__Short exercise__: Pick out every line of the records below that contains the word "screenshot", treating uppercase and lowercase as different, and copy those lines.

(Records from a data collection)
•••

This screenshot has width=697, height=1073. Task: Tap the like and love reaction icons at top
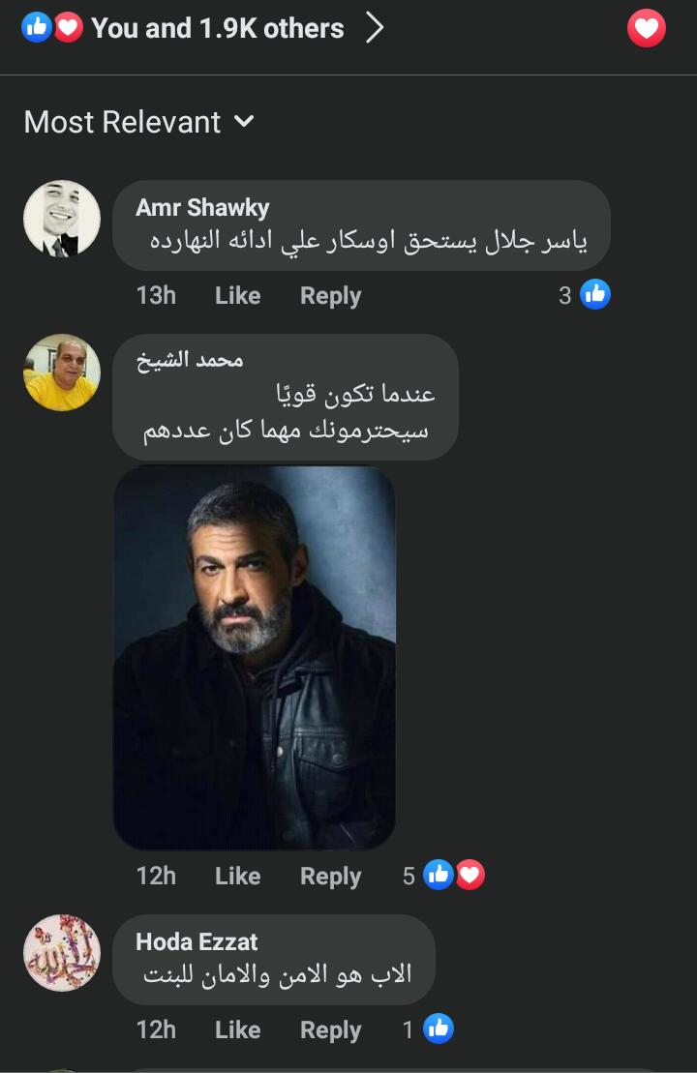coord(52,28)
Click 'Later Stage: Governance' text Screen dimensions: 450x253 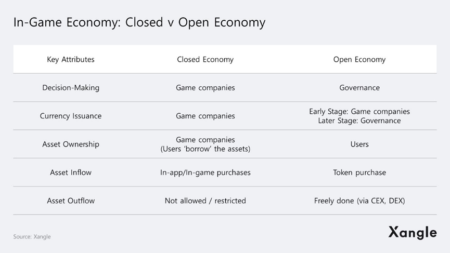point(359,121)
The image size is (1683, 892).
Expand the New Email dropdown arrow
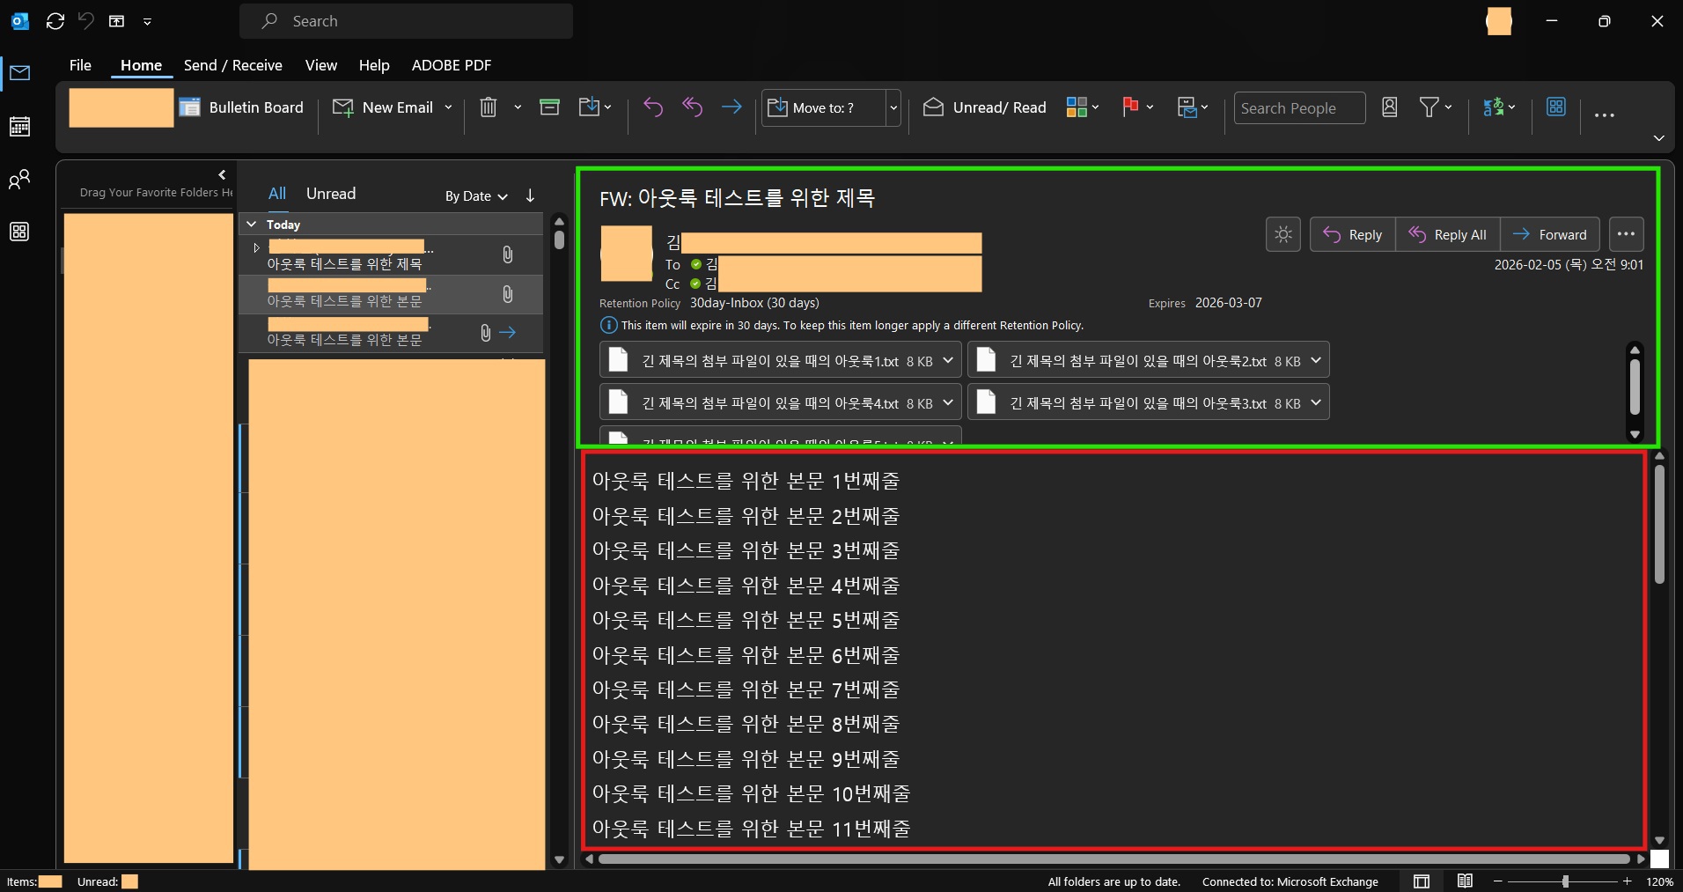point(449,107)
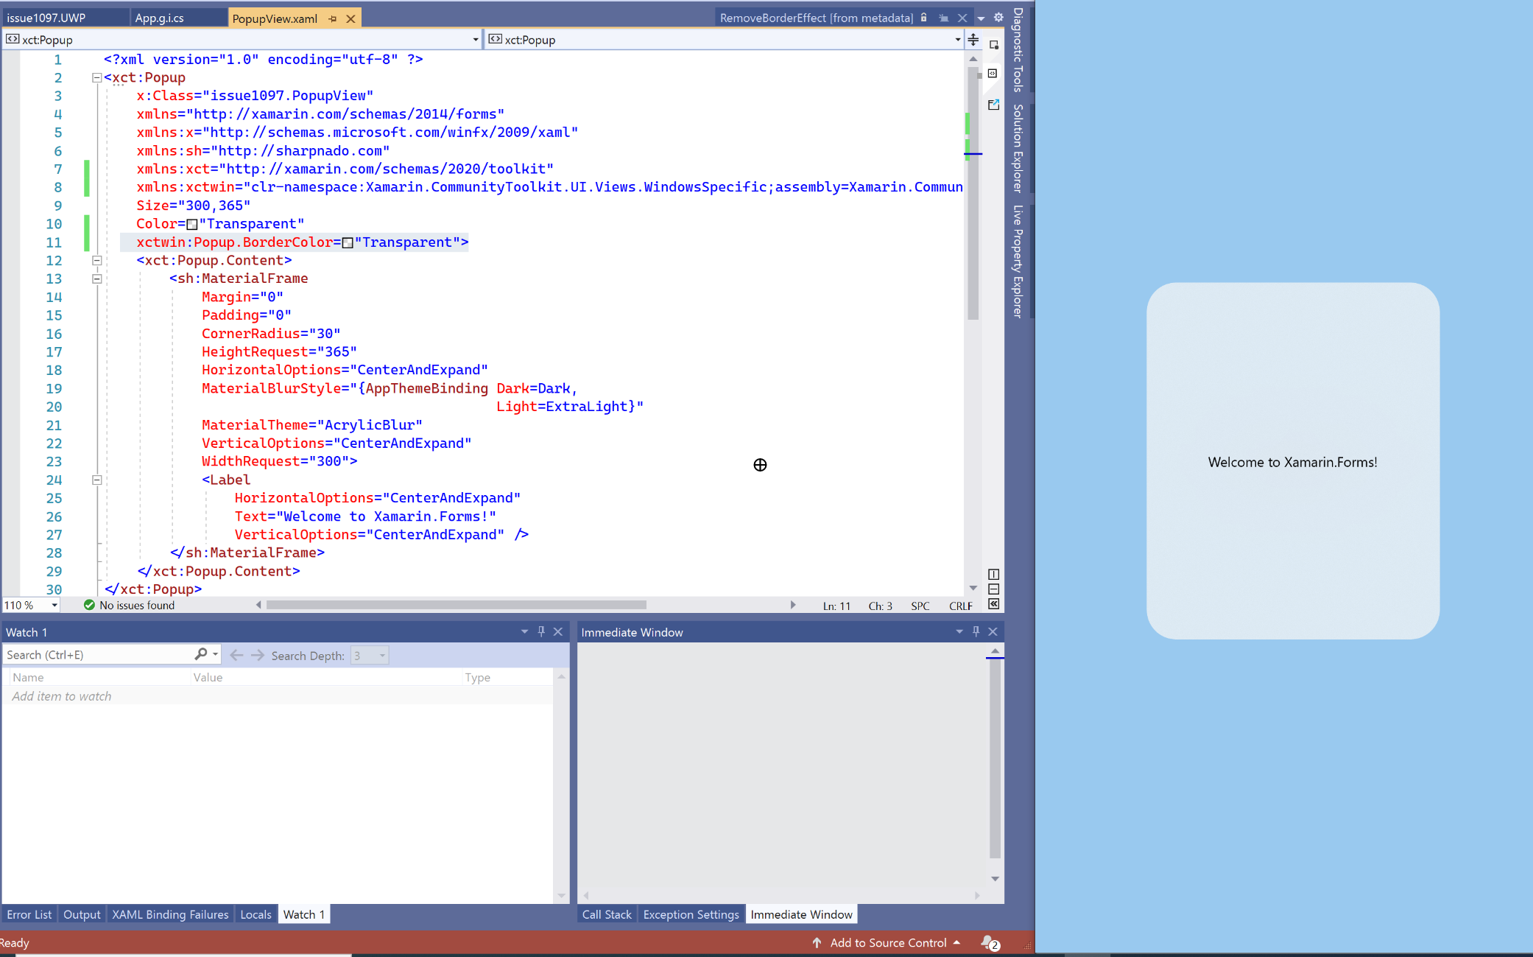Click the back navigation arrow in Watch window
Viewport: 1533px width, 957px height.
(236, 654)
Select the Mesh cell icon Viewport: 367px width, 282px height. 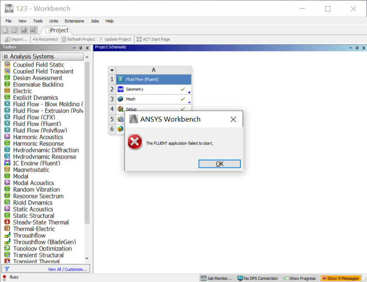coord(121,99)
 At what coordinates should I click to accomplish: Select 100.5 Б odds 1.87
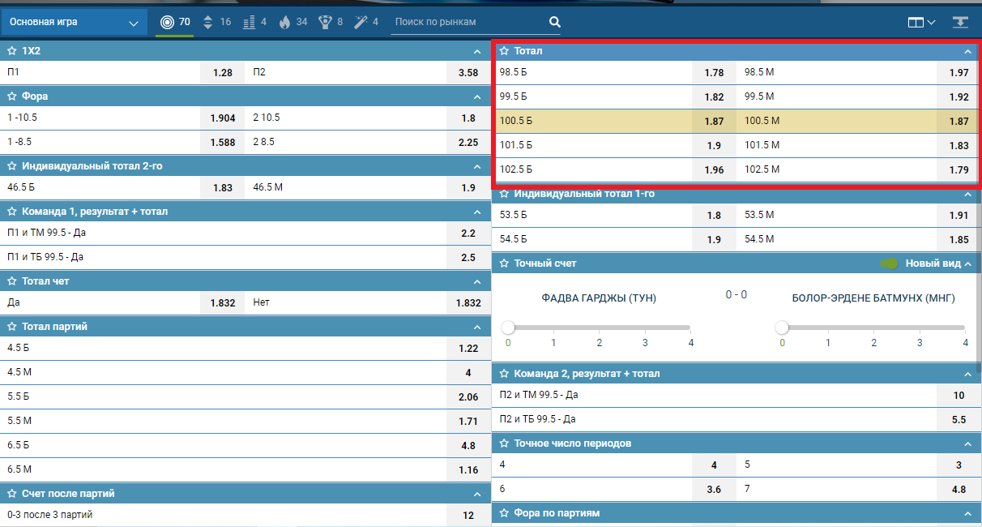(713, 122)
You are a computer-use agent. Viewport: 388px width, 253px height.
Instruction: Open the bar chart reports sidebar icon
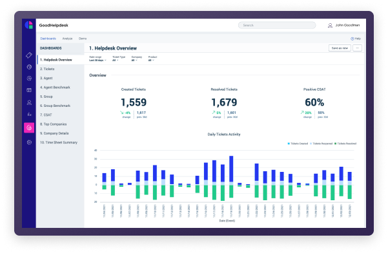pyautogui.click(x=29, y=114)
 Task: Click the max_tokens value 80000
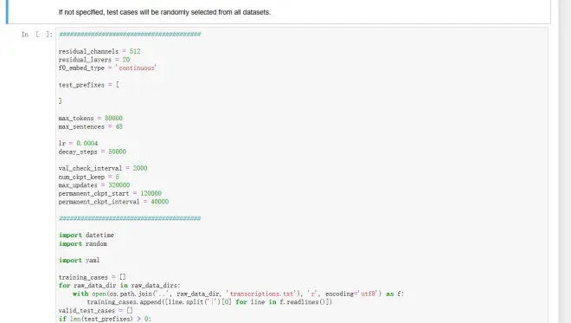tap(113, 118)
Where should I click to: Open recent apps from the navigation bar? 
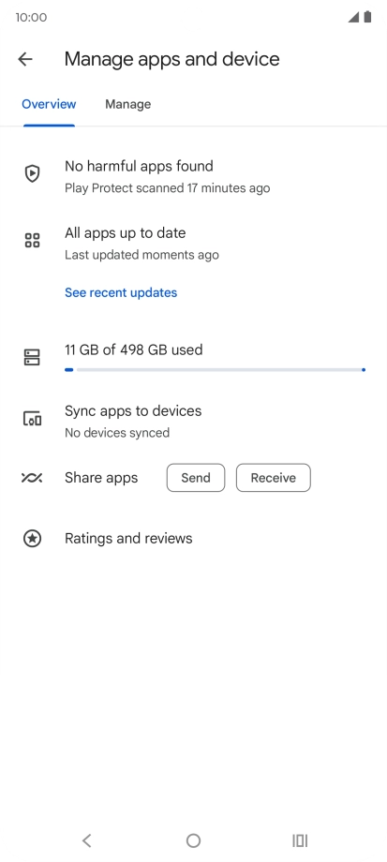300,840
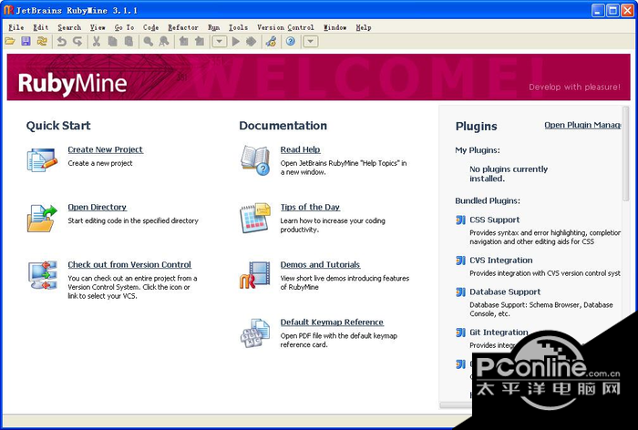The image size is (638, 430).
Task: Click the Open folder toolbar icon
Action: point(10,41)
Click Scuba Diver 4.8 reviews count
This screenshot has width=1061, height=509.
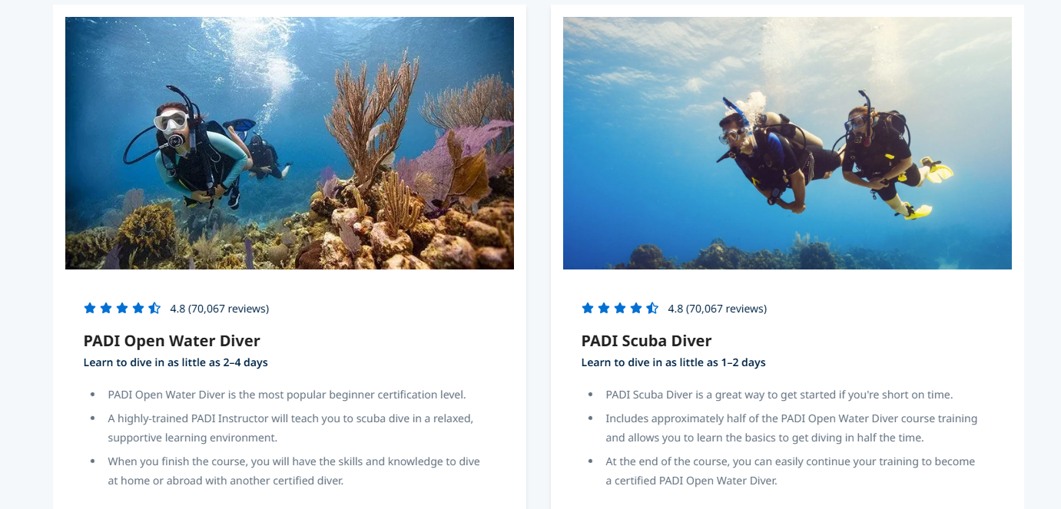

•••

__Written answer__:
This screenshot has width=697, height=1073. Task: Tap the like and love reaction icons at top
This screenshot has width=1061, height=509.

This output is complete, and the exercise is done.